DOE starting concept work on PR campaign for safe transport of spent fuel

By ExchangeMonitor

The Department of Energy on Wednesday started market research for high-profile, public demonstrations of the many severe kinds of abuse transport systems for spent nuclear fuel are designed to withstand.

The agency’s Office of Nuclear Energy on Wednesday released a request for information about a wide range of things it might need to conduct what it calls a Package Performance Demonstration that could “help build public trust and confidence in the safety of spent nuclear fuel (SNF) transportation casks and SNF transportation by rail, heavy-haul track and barge.”

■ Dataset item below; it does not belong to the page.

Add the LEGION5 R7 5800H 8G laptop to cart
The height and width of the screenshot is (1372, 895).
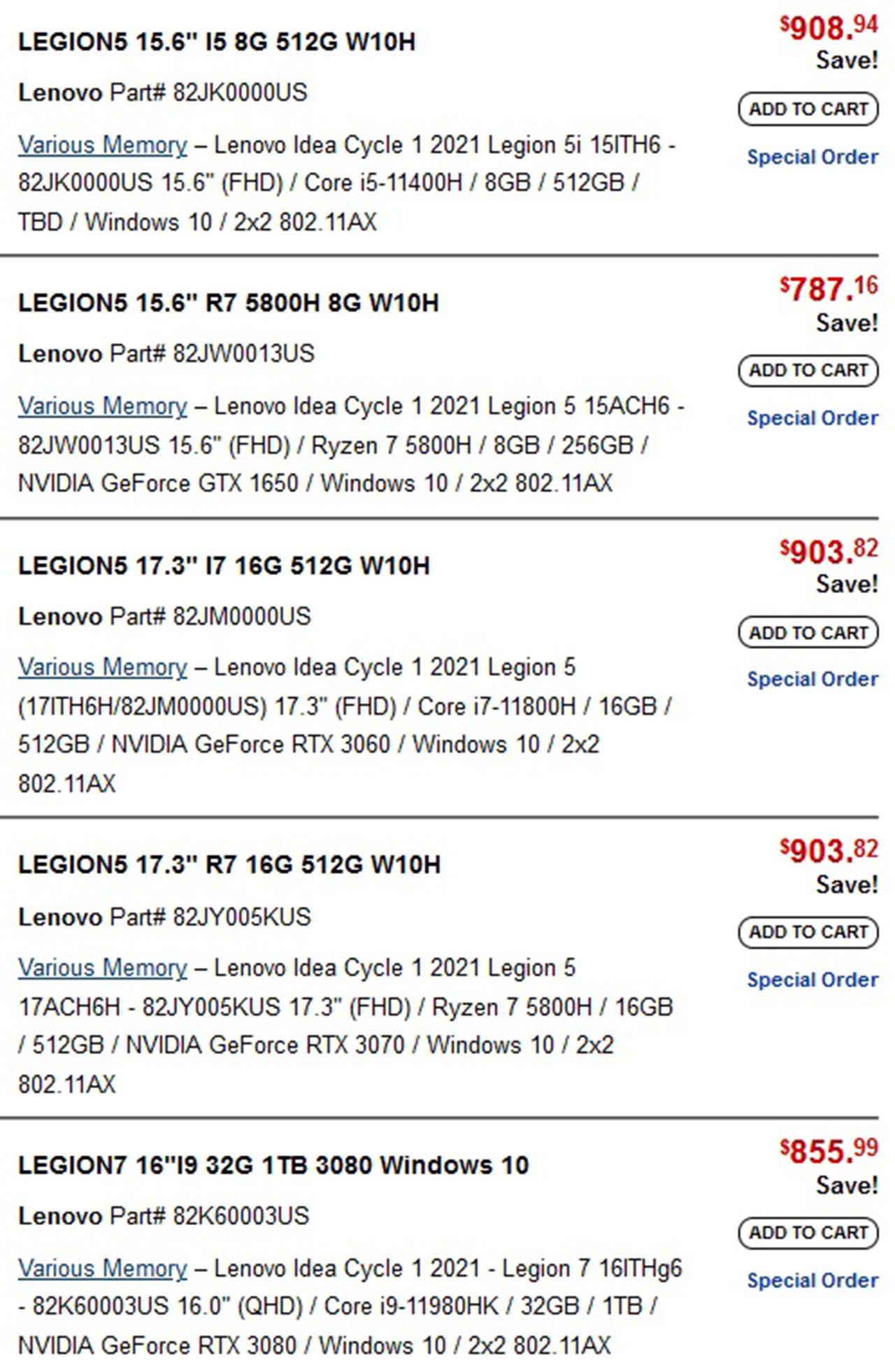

To build public trust, the office plans to drop, drown and light on fire containers of the type that would be used to transport spent fuel to a future government-owned interim storage site from power plants across the country, according to the request for information.

Responses are due Sept. 30.

According to the RFI, DOE is looking for everything it needs to conduct what are sometimes called “regulatory tests:” demonstrations that containers are sturdy enough to meet Nuclear Regulatory Commission requirements.

Among others, DOE wants to hear from potential suppliers of test sites or facilities and from anyone who could rig up the test casks with data-gather sensors and capture high-speed video of the simulated accidents the agency hopes to stage.

According to the request for information, the abuses DOE could inflict on the test casks are:

  • Dropping it from almost 30 feet in the air onto a hard surface.
  • Dropping it from three feet onto a steel bar to test for penetration.
  • Leaving it for 30 minutes in a fire hot enough to melt the kind of glass sometimes used for laboratory test tubes and beakers.
  • Putting it underwater for one hour at a depth of almost 660 feet, where the pressure of the water would be more than 20 times greater than the pressure of the atmosphere at sea level.

DOE did not say in Wednesday’s request for information when it wanted to conduct these tests.

In its 2025 budget request, the agency said it planned to “initiate” the acquisition of a cask that could be used in these tests and “establish a testing plan.” The Office of Nuclear Energy’s Integrated Waste Management System subprogram would pay for the tests.

In a 2025 DOE budget bill that made it to the House floor but did not get a vote before Representatives left Washington for a month-long summer recess, House appropriators proposed cutting the Integrated Waste Management System subprogram by more than half, year-over-year. The White House had asked for flat funding of $53 million.

The Senate Appropriations Committee was set to mark up its own version of DOE’s 2025 budget on Thursday at 9:30 a.m. Eastern time in Washington.